■ Exercise aim: Repeat exactly, and only, the lines from the line bearing "1413x1027 pixels." through the end of the material. Do not copy the pictures.

■ Data provided:

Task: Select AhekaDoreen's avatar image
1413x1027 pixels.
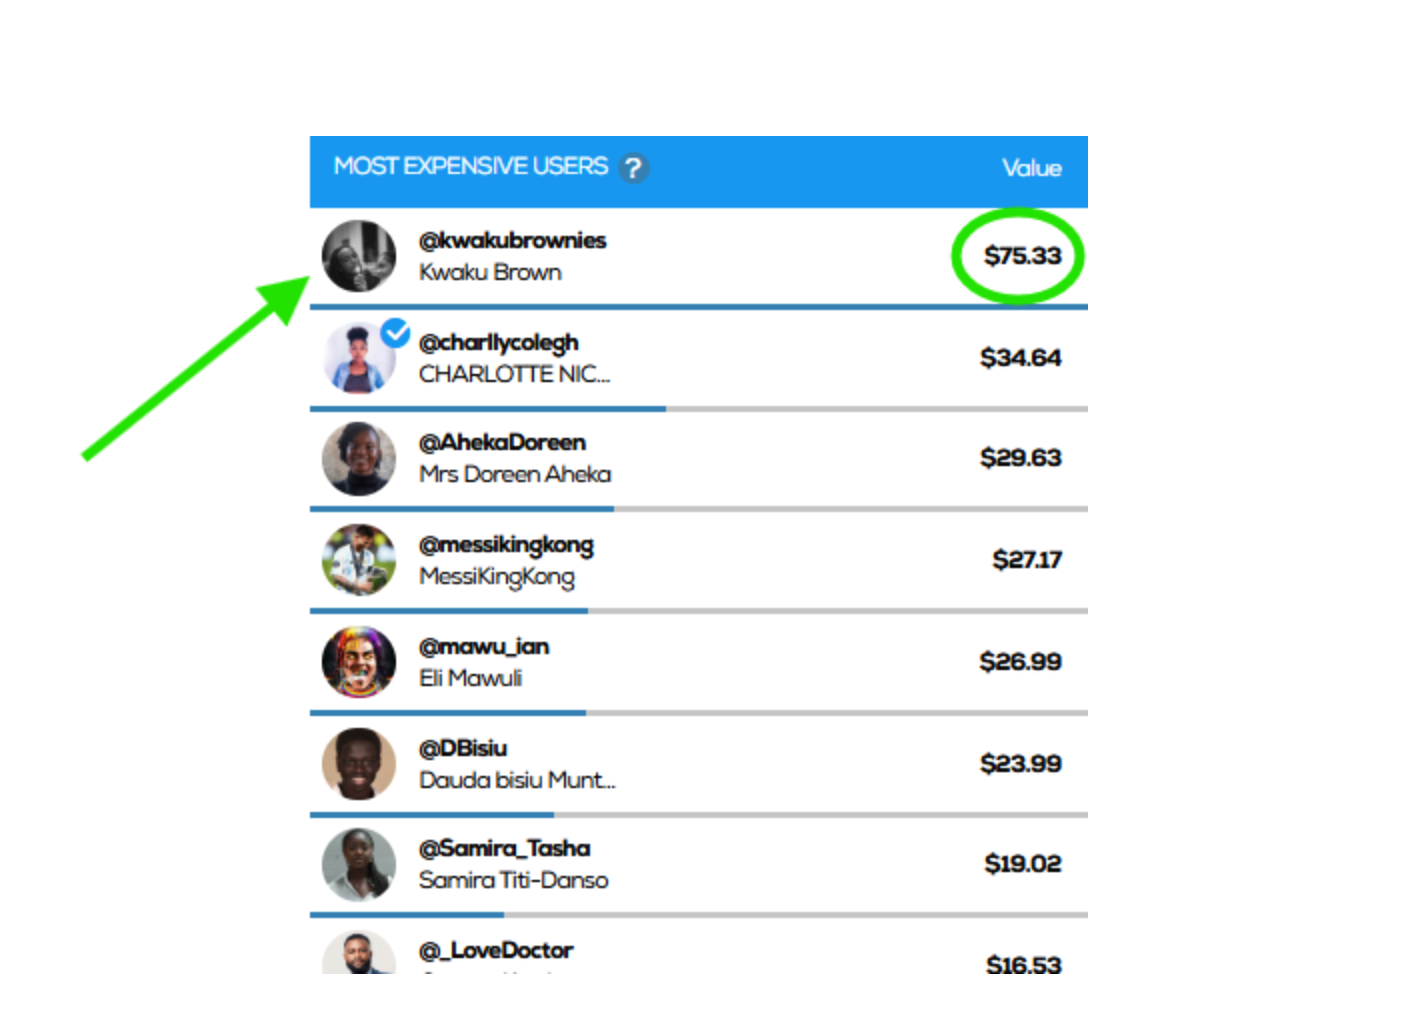Action: click(x=359, y=459)
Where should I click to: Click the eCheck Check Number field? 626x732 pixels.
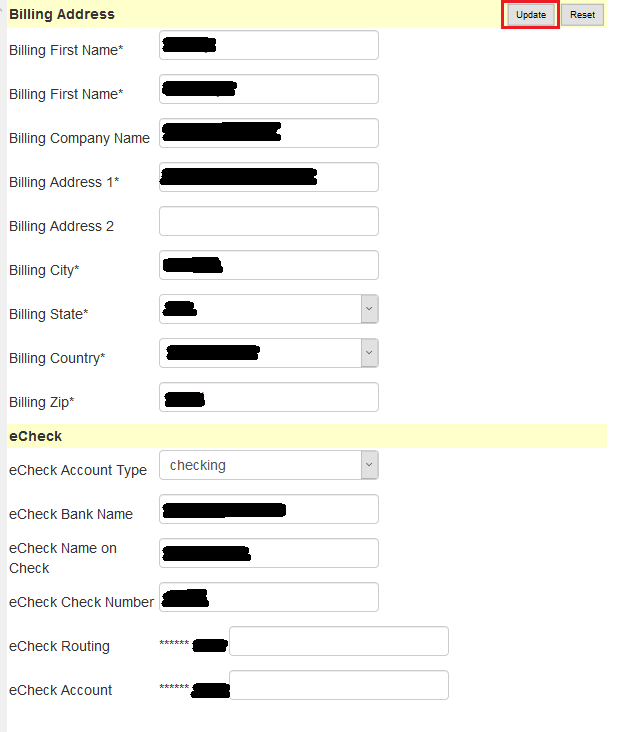pos(269,597)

■ Result for this task:
1413x1027 pixels.
Action: click(x=359, y=459)
Where should I click to: Click the eCheck Check Number field? 626x732 pixels.
pos(269,597)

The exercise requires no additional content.